Dans ce même article, nous proposons également de reprendre les préconisations formulées par le comité de suivi du DALO afin d'interdire toute expulsion de personne reconnue prioritaire par les commissions DALO ou dans l'attente d'une réponse à un dossier déposé devant cette commission.

Dans l'article 3 , nous garantissons l'équilibre financier de ces mesures.

PROPOSITION DE LOI

Article 1 er

Le premier alinéa de l'article L. 300-1 du code de la construction et de l'habitat est remplacé par deux alinéas ainsi rédigés :

« Le droit à un logement décent et indépendant, mentionné à l'article 1 er de la loi n° 90-449 du 31 mai 1990 visant à la mise en oeuvre du droit au logement est garanti par l'État à toute personne qui n'est pas en mesure d'y accéder par ses propres moyens ou de s'y maintenir.

« Toute autorité publique a qualité sur le territoire de son ressort pour s'assurer de la conduite à bonnes fins de la mise en oeuvre effective de ce droit. »

Article 2

Après l'article L. 613-3 du code de la construction et de l'habitation, il est inséré deux articles L. 613-3-1 et L. 613-3-2 ainsi rédigés :

« Art.

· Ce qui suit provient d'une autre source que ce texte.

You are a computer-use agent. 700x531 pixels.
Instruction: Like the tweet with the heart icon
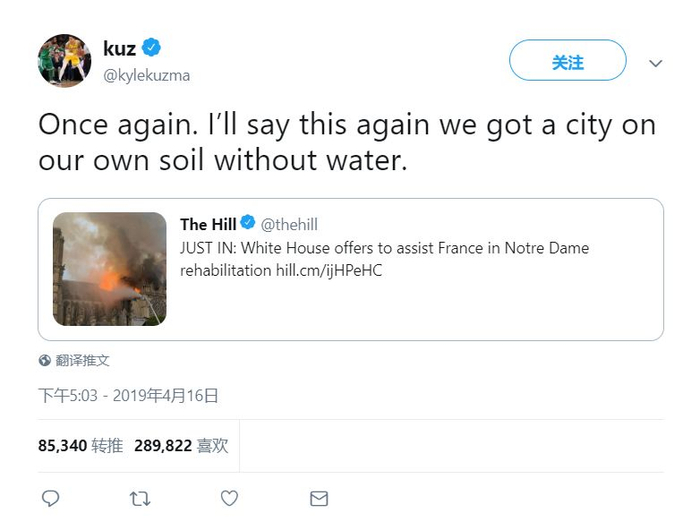click(x=229, y=497)
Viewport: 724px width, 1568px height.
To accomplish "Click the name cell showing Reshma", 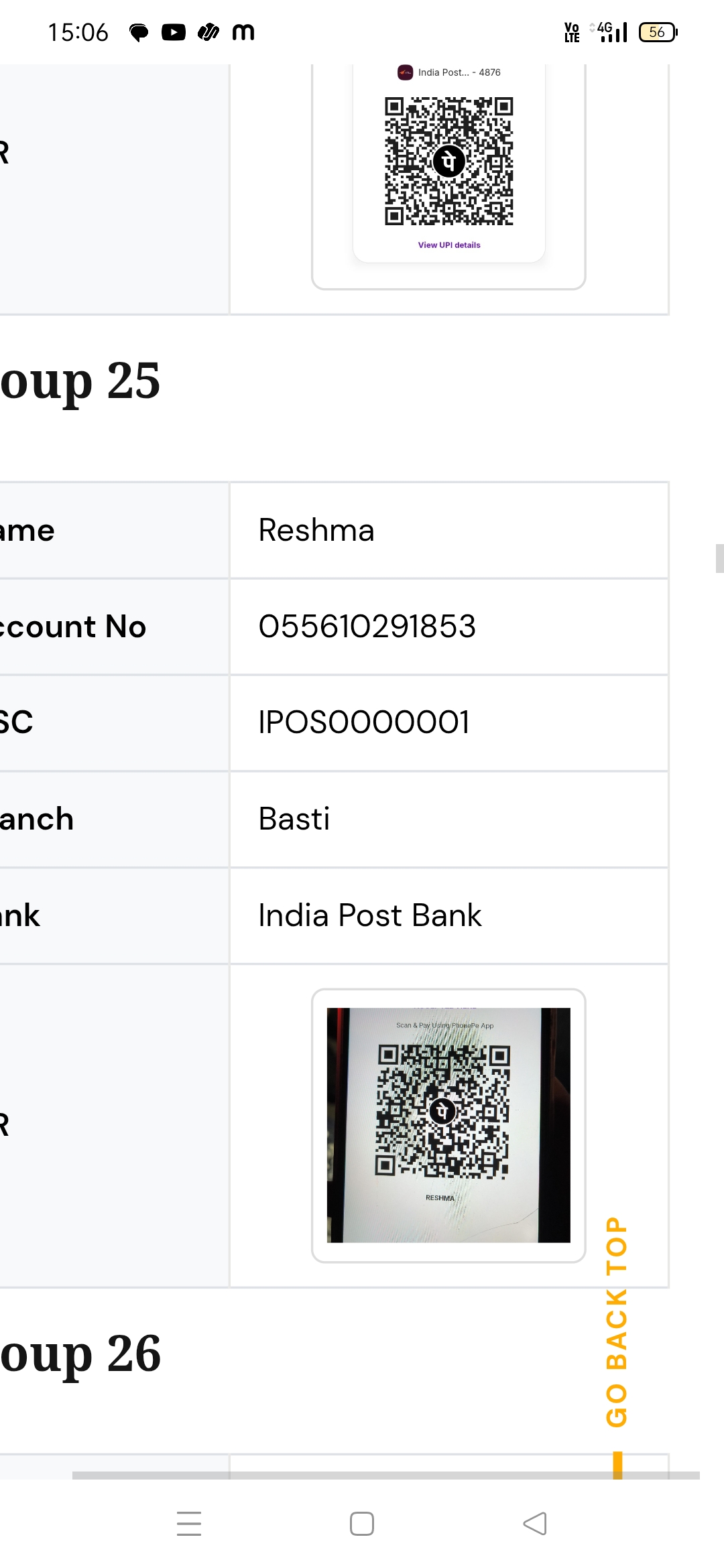I will point(316,530).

L. 613-3-1. - Aucun concours de la force publique ne peut être accordé lorsque la personne visée par la procédure d'expulsion locative mentionnée aux articles précédant et qui ne serait pas en mesure d'accéder à un logement par ses propres moyens ou de s'y maintenir, n'a pas obtenu de proposition de relogement adapté à ses besoins et à ses capacités.

« Art. L. 613-3-2. - Nonobstant toute décision d'expulsion passée en force de chose jugée et malgré l'expiration des délais accordés en vertu des articles précédents, il doit être sursis à toute mesure d'expulsion lorsque la personne visée par cette procédure a fait une demande au titre de la loi n° 2007-290 du 7 mars 2007 instituant un droit au logement opposable et est dans l'attente d'une réponse de la commission départementale de médiation.

« Lorsqu'une personne a été désignée comme prioritaire par la commission de médiation, aucun concours de la force publique ne doit être accordé avant qu'elle ait obtenu une offre de logement adaptée à ses besoins et à ses capacités. »

Article 3

Les conséquences financières éventuelles découlant pour l'État de l'application des dispositions ci-dessus sont compensées à due concurrence par le relèvement du taux prévu au 2 de l'article 200 A du code général des impôts.